**ESERCIZIO:**
Aggiorna il brano sulla fiera di Rimini riscrivendo la parte compresa tra "Dalla fiera inaugurata" e "del totale mondiale.", estremi inclusi, con "RDC" al posto di "Repubblica democratica del Congo".

Dalla fiera inaugurata oggi a Rimini, sempre secondo Caselli, possono arrivare sollecitazioni importanti per i vari confronti internazionali: «Bisogna insistere perché sia l’Europa sia il punto di riferimento per i grandi dossier internazionali. Non è più accettabile che per esportare in un Paese ogni nazione europea debba aprire un suo singolo dossier. Su questo serve uno sforzo corale. Quella di Macfrut è una grandissima occasione per ritrovare uno spirito di corpo di fronte alle sfide di tutti i giorni, lavorando uniti».
Il ministro Agricoltura del Congo
A nome dei diversi paesi africani presenti al Macfrut è intervenuto Thsibangu Kalala, ministro dell’Agricoltura della Repubblica democratica del Congo. Un paese ricco di risorse, foreste, minerali e terra fertile, che oggi investe molto sul cobalto, tanto da produrne il 60% del totale mondiale.
«Ma il nostro futuro non passa per il cobalto. Per creare lavoro investiremo sull’agricoltura e per questo sono qui, per invitare gli operatori a sfruttare le opportunità di investimento che il nostro paese offre, con benefici per entrambe le parti».
Il ministro ha ricordato poi come l’Unione africana abbia deciso di portare al 10% la quota di spese dei diversi paesi del continente destinate all’agricoltura, segno della centralità del settore primario negli anni a venire.

**DATI DI PARTENZA:**

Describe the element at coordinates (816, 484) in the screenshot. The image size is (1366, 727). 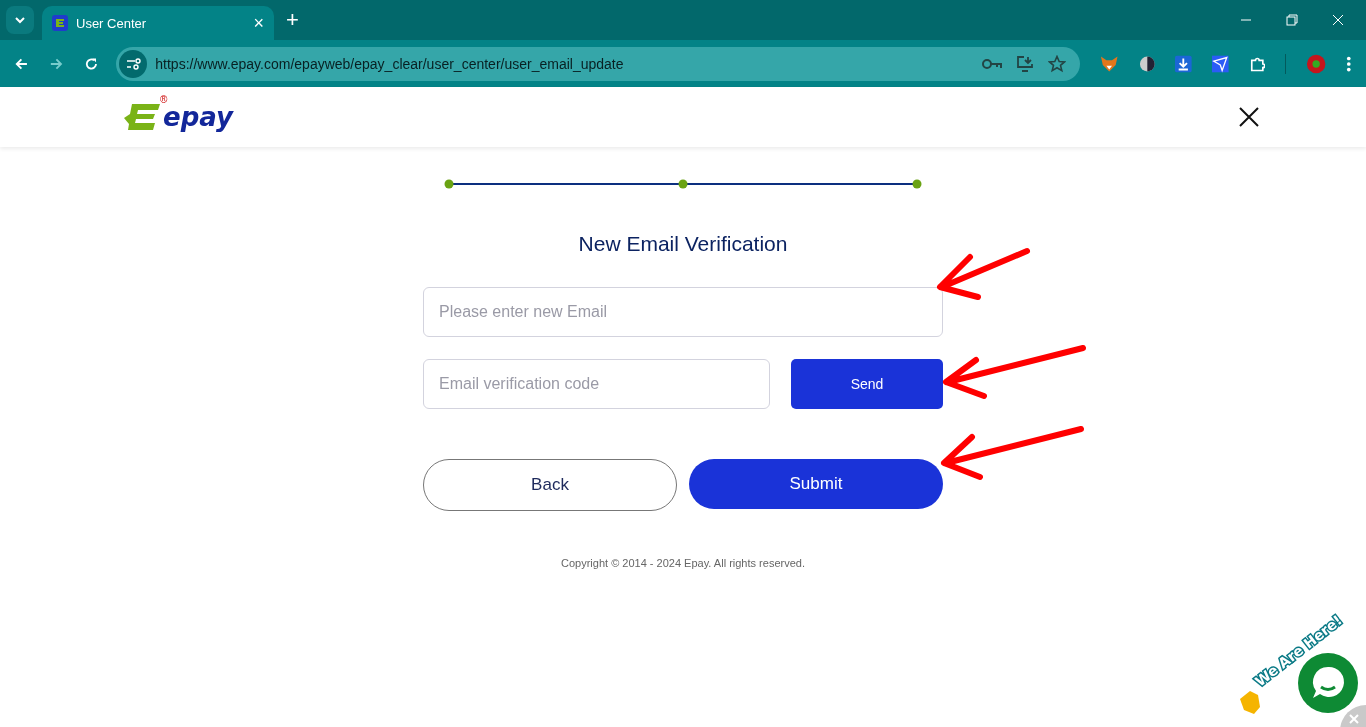
I see `submit-button: Submit` at that location.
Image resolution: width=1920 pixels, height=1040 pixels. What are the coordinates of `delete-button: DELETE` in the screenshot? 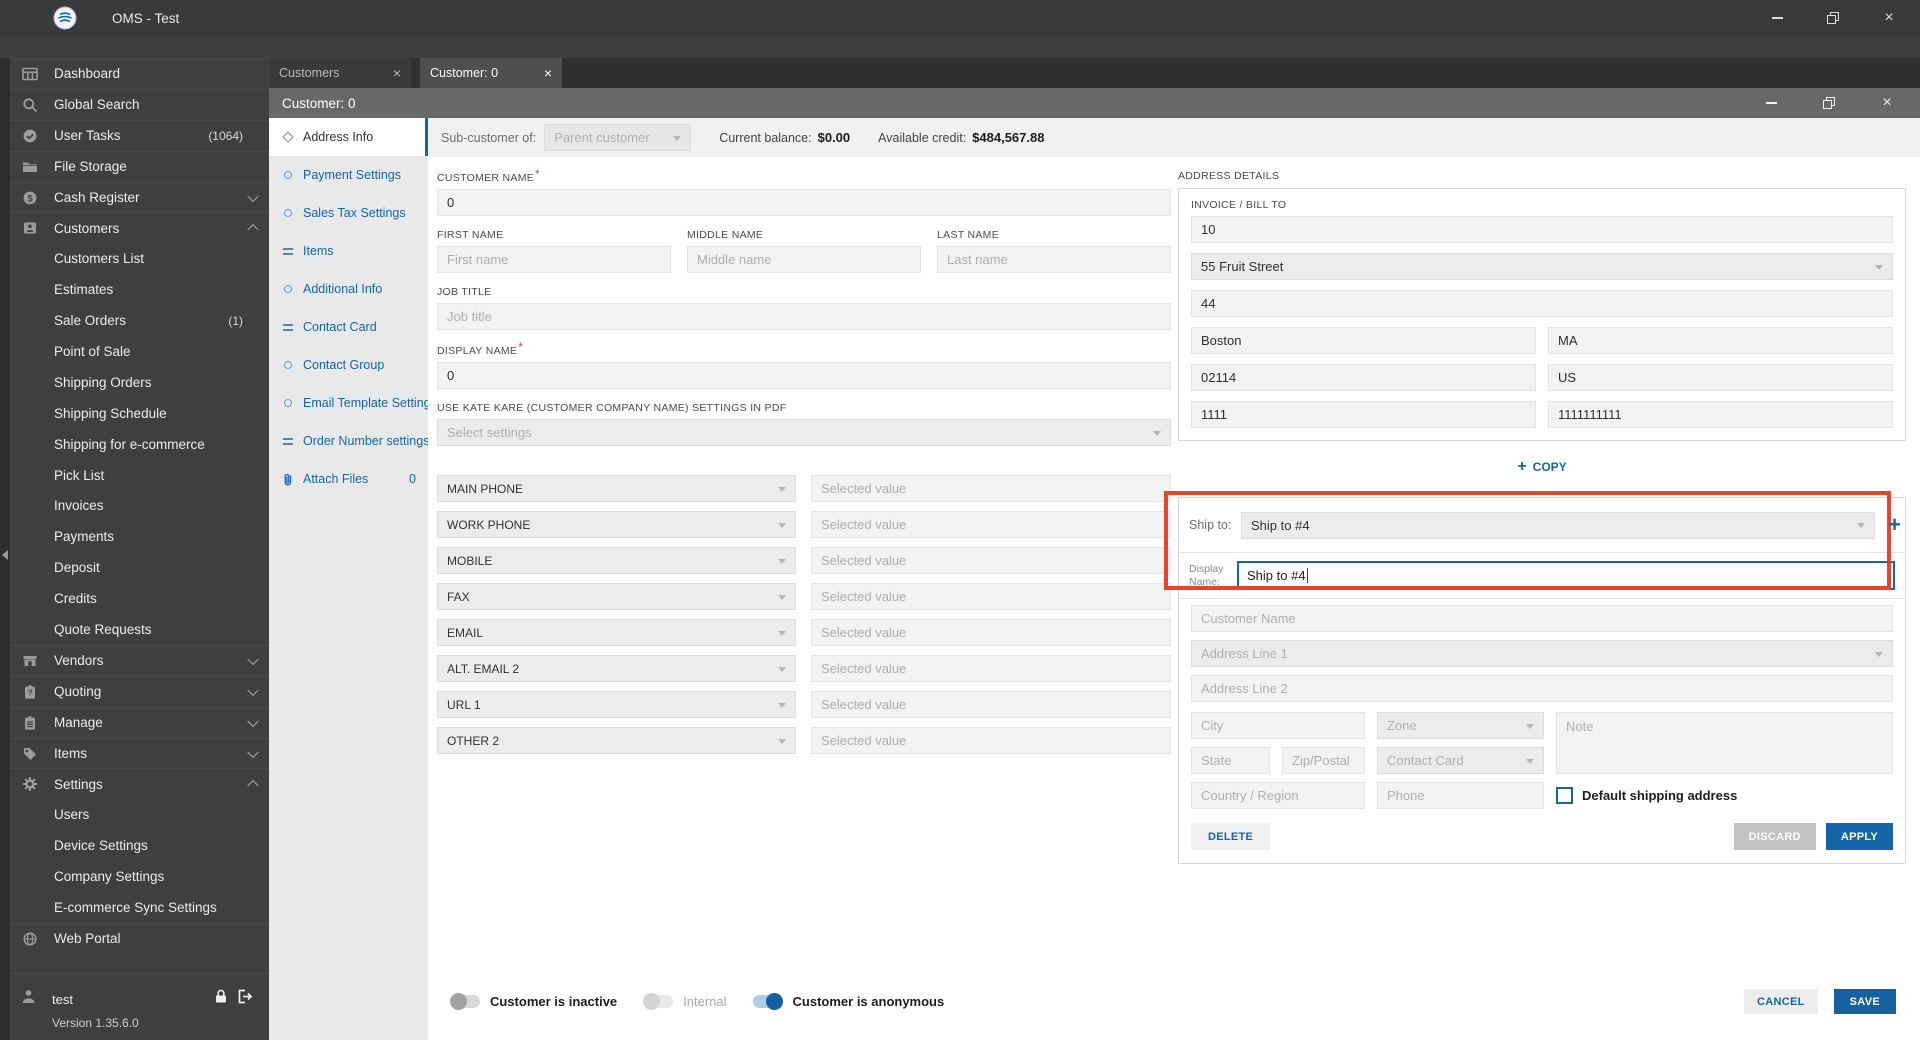 It's located at (1231, 836).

**SOLUZIONE:**
Dalla fiera inaugurata oggi a Rimini, sempre secondo Caselli, possono arrivare sollecitazioni importanti per i vari confronti internazionali: «Bisogna insistere perché sia l’Europa sia il punto di riferimento per i grandi dossier internazionali. Non è più accettabile che per esportare in un Paese ogni nazione europea debba aprire un suo singolo dossier. Su questo serve uno sforzo corale. Quella di Macfrut è una grandissima occasione per ritrovare uno spirito di corpo di fronte alle sfide di tutti i giorni, lavorando uniti».
Il ministro Agricoltura del Congo
A nome dei diversi paesi africani presenti al Macfrut è intervenuto Thsibangu Kalala, ministro dell’Agricoltura della RDC. Un paese ricco di risorse, foreste, minerali e terra fertile, che oggi investe molto sul cobalto, tanto da produrne il 60% del totale mondiale.